Full Metal Village Explained

Full Metal Village
Director:Cho Sung-Hyung
Producer:Helge Albers
Roshanak Behesht Nedjad
Konstantin Kröning
Starring:Uwe Trede
Lore Trede
Klaus H. Plähn
Irma Schaack
Eva Waldow
Music:Peyman Yazdanian
Cinematography:Marcus Winterbauer
Editing:Cho Sung-Hyung
Distributor:Zorro Film (Germany) (Theat.)
Runtime:90 minutes
Country:Germany
Language:German

Full Metal Village is a 2006 documentary film about the lives of the residents of a small village in the German state of Schleswig-Holstein, Wacken, in a series of interviews and visual tableaux as it prepares for the annual Wacken Open Air Festival. Taglined "Ein Heimatfilm", the director Cho Sung-Hyung explores the relationship of the 1,800 resident townsfolk and the brief annual influx of 70,000 metal music enthusiasts[1] who attend the open-air concert.

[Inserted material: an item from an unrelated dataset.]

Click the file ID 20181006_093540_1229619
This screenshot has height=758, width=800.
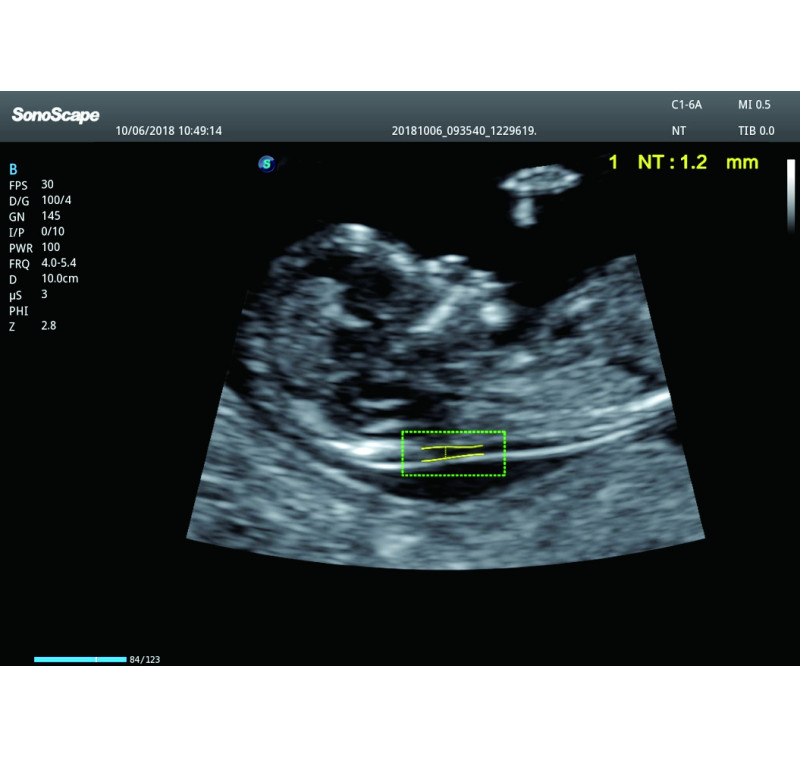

Notable scenes of the film are elderly villagers who confess to have 'heard' that the concert-goers worship Satan, and over-enthusiastic concert-goers headbanging to the traditional regional anthem played by a local fire department band to open the festival.

Awards

The film has so far garnered all three awards for which it has been nominated:[2] the 2007 Best Documentary at the Guild of German Art House Cinemas, the 2006 Best Documentary at the Hessian Film Award (prior to the film's theatrical release) and the 2007 Max Ophüls Award at the Max Ophüls Festival.